Aruba-born Susan Justice grew up traveling the world with her itinerant parents and nine siblings as part of a controversial religious sect called the Family, spreading the group’s message through music. “Sometimes we would stay for a few months, but most of the time it was a new town every few days,” she says. Eventually they settled in New York, living in a city bus renovated by her father. Forbidden from consuming culture not approved by her parents’ religion, Justice developed her love of secular music in private.

Chafing under such restrictions, Justice ran away from home—such as it was—and began to make a living busking in the New York subway, earning as much as $500 a day. “I felt really connected to people singing in the subway,” she says. “It was amazing to play by myself for a change. That’s when I really began to blossom as a songwriter.” Jusice was discovered performing in a club by Spin Doctors drummer Aaron Comess, who helped her find a manager.

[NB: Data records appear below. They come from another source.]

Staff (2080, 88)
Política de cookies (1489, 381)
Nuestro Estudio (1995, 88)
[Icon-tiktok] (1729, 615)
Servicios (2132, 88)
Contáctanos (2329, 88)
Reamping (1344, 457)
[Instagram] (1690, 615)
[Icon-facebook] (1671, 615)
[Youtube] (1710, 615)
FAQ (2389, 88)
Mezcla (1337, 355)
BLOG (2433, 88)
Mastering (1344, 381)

Her next important connection came with songwriter and producer Toby Gad (Beyoncé, Fergie, Alicia Keys), who helped Justice craft her upcoming major-label debut, Eat Dirt. “Toby was like my psychiatrist,” she says. “Because at that time, I was kind of homeless. I didn’t know what I was doing with my life. Toby made me dig deep to write about what I was feeling. Getting in touch with those feelings was the real breakthrough. Toby set me on the path to writing songs that gave people a window into my personal story.” Part of that process was learning to open up about her unusual upbringing. “My past has made me who I am today,” she declares. “And for that I’m grateful. I’ve survived and I’m feeling positive and creative. I’m looking ahead, not backward.”